Confessions Of A Coastal Elite -- Immigrants In The Heartland: A Contradictory History

Kindness abounds in the American Midwest. In a diner in Ypsilanti Michigan, the waitress called me "sweetheart," and slipped me a free cup of coffee with a wink and a smile. In Minnesota and the Dakotas, my frequent roadside stops for gas were met with friendly men and women eager to make conversation beneath the stuffed elk peering from the ceiling. Down the mighty Missouri and through Iowa, the down to earth citizenry continued to impress me with their straightforward politeness and all-American charm. The U.S. Midwest, America's heartland, supposedly embodies the "real" America of working class, white families. This is the America portrayed again and again in popular culture, from "The Music Man" to Gilmore Girls, a case study in the characteristic narrative that is America. However, the perception of the Midwest as the most authentic America contains an inherent flaw: most of the region was settled by immigrants who were not American at all.

Settlement in this region opened up after the daring expedition of Lewis and Clark's Corp of Discovery in 1806, and most of the initial settlers hailed from New England. However in the late 1800s with the end of the Civil War and the establishment of the railway system, immigrants flooded into the region: Germans, Irish, Danes, Swedes, Norwegians, Poles, Czechs, Armenians, Finns, Hungarians, and more flocked to the fertile farmland of the Great Plains, spurred on by incentives offered by the federal government. These immigrants were persecuted in their own time: Irish Americans in the Midwest, like their counterparts on the East Coast, were denied even the opportunity to apply for jobs and darker-skinned Armenians faced blatant discrimination from both farmers and store owners alike. Throughout the earlier 20th century, these immigrants were looked down upon, forced into lower paying jobs, and seen as "lower-class." Yet, these stalwart Eastern Europeans overcame both the hardships of prairie life and the persecution of their neighbors to form vibrant communities, many of which still thrive today.

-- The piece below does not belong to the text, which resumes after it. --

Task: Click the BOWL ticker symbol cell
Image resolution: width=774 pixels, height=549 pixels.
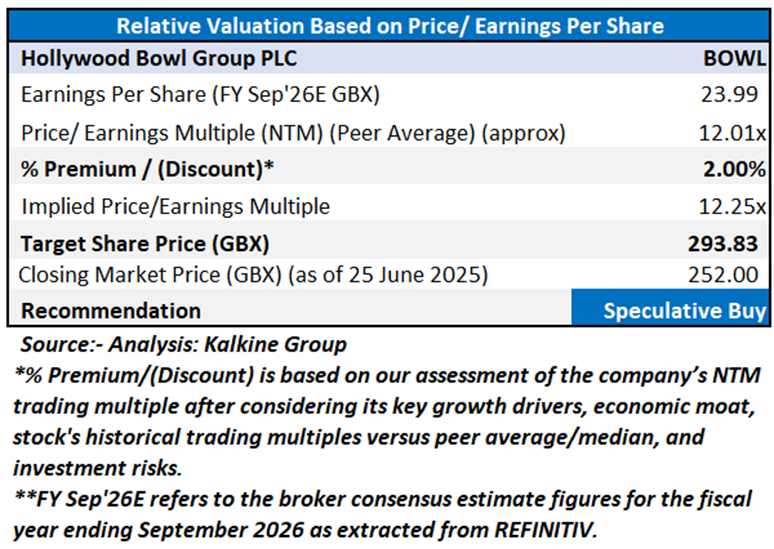Action: 734,58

Despite the xenophobic and anti-immigrant rhetoric of their time, they managed to assimilate into American life while retaining their own country's unique cultures, a feat that continues to be a source of pride for their descendants to this day. 

Eastern European immigrants in Custer County, Nebraska
Eastern European immigrants in Custer County, Nebraska

Now, the descendants of that first wave of immigrants have spread their roots throughout the Midwest as a new influx of immigrants begins to move into the region. Beginning in the late 1990s with Somali refugees, this new Midwestern migration has continued with Hmong, Eritreans, Ethiopians, Tibetans, Lao and Cambodians, all pursuing the same dream as the Eastern European migrants who preceded them, the hope for a better life. However, these immigrants have been met with rumbling resentment from the white population of the Midwest.  In fact, Trump's strong anti-immigrant rhetoric seemed to resonate best in the Midwest communities that saw dramatic increases in their foreign-born populations. Half of the counties experiencing at least a doubling of their diversity between 2000 and 2015 were clustered in five Midwestern States, according to analysis from the Wall Street Journal. With few exceptions, these communities voted for Trump in November's election. Other studies suggest that Trump support was even higher in Midwestern areas without immigrants, cities and towns that remain overwhelmingly white. 

Somali immigrants in St. Cloud, Minnesota
Somali immigrants in St. Cloud, Minnesota

Here, I will veer away from facts, studies, and statistics and resume my personal narrative of my Midwest experience. My journey through our nation's heartland was spattered with kindness, for I believe the men and women who live there to be people with large hearts and staunch characters. However, I also believe that they resist the influx of immigrants into their communities, not because they are inherently racist, but because they are afraid. The Midwest, with its continually declining population and high rate of emigration to the East and West Coast, needs immigrants to provide jobs, boost the economy, and stimulate city growth. Rationally, Midwesterners should be welcoming immigrants to the region because of all the benefits to the economy that they bring. However, I am understanding more and more that the current political climate relies on rationality much less than on emotion. Life on the plains moves at a slower pace than on the streets of Manhattan, for only a steady and slow existence can survive the harsh Dakota winters or the baking Nebraska summers. Midwesterners are afraid, of the decline of the rural population, the influx of strange immigrants, and the rapid expansion of the technology economy at the expense of agriculture. These reasons are valid, yet the solution is not to remain stagnant. The solution is to embrace change, to honor the intrepid spirit of their immigrant forefathers, and to extend a hand of welcome to the new Americans flooding into the Midwest from foreign countries. Eastern European immigrants molded the American Midwest in a positive way; given the chance, new immigrants from Africa, South America, and the Middle East will do the same.